Le varie fasi di sintonia e di conflitto, di solidarietà e di scontro con cui Dolly Alderton va più in profondità nella trasfigurazione in pagina di una generazione di giovani risuonano vere e autentiche, e non è un caso se la sua voce è spesso paragonata ad altrettanti casi di successo in libreria e al cinema, da Sex & the City al Diario di Bridget Jones di Helen Fielding. Nell’intervista a “Vanity Fair”, la giornalista Lorenza Negri chiede a Dolly Alderton se la comparazione la gratifica o la infastidisce. «Lo trovo molto lusinghiero», risponde la scrittrice. «Ho adorato Il diario di Bridget Jones quando ero un’adolescente e mi capita di rileggerlo: la trovo confortante, e una buona parte è ancora attuale e veritiera».

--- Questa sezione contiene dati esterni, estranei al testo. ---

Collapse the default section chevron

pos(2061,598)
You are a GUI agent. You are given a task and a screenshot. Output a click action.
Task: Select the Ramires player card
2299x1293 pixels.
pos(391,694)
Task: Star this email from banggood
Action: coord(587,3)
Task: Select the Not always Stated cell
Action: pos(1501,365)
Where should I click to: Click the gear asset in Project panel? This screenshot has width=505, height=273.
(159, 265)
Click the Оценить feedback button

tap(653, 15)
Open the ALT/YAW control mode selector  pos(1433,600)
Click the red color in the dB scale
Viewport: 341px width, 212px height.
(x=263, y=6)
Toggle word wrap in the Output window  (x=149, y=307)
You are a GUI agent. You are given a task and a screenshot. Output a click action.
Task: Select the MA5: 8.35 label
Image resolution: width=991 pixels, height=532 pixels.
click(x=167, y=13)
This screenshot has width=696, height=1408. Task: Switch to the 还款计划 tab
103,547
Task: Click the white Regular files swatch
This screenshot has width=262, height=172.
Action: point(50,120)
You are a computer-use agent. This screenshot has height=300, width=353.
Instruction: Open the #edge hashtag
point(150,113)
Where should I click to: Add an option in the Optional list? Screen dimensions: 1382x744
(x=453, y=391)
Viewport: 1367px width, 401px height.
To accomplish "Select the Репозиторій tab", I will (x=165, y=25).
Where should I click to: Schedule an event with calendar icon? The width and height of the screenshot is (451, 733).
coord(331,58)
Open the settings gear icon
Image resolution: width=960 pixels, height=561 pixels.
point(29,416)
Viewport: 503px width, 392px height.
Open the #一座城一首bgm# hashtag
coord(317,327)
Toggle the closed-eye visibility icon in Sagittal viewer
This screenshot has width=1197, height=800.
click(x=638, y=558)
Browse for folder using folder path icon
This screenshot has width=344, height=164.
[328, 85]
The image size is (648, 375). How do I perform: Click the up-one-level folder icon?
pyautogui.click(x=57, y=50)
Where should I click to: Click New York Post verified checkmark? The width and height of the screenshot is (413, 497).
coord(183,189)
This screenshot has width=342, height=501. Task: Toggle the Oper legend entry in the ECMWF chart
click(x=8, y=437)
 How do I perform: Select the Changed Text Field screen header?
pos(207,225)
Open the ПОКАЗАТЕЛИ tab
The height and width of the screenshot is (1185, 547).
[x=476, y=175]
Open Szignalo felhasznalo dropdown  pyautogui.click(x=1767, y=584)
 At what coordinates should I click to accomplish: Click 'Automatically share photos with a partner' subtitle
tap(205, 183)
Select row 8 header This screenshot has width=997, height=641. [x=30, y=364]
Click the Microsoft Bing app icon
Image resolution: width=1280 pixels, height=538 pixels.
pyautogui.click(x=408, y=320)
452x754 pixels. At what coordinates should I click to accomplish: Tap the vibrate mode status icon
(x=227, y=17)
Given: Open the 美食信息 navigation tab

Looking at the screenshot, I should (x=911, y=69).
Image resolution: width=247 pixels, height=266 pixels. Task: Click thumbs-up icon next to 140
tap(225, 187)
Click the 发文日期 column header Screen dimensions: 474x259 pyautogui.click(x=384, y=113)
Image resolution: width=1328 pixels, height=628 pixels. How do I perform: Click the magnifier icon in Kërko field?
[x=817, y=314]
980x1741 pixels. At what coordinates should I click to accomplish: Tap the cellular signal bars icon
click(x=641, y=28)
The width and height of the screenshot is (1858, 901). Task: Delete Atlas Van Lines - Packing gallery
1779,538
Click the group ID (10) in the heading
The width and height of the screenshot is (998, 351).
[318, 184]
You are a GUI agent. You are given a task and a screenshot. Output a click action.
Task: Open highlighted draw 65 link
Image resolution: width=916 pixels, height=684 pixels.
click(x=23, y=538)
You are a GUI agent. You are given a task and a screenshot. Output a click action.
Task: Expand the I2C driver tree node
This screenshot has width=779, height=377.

Attuale e veritiera, aggiungiamo noi, quanto la capacità di Nina di guardarsi dentro per smascherare le ragioni che la portano a farsi ingannare da personaggi in stile Max. Siamo sicuri che molte lettrici si ritroveranno nei travagli di Nina. È un romanzo, Sparire quasi del tutto, che pone interrogativi e suscita riflessioni a partire dalla domanda delle domande: perché così tante donne (anche le più emancipate) cadono sempre nella stessa trappola dell’amore idealizzato e si innamorano degli stronzi? (Ma, sia chiaro, non c’è nulla di male nel credere e ricercare l’amore romantico.) Altro dubbio, altro interrogativo: la velocità malsana cui ci ha abituato la nostra società ipertecnologica contamina le nostre aspettative fino al punto da farci correre alla stessa velocità malsana quando pretendiamo di innamorarci ora e subito, come se ogni incontro fosse un magico, definitivo, assoluto colpo di fulmine? Oppure siamo ancora e sempre terrorizzati, oggi come ieri, dal tempo che passa, dall’orologio biologico, dall’invecchiamento?
«Penso di essermi creata anch’io una sua versione ad hoc», dice Nina di Max dopo che è sparito. «O probabilmente è così che funziona l’amore. È più come percepiamo gli altri e i ricordi che ne conserviamo, rispetto a come sono realmente. Forse più che dire ti amo, dovremmo dire ti immagino.»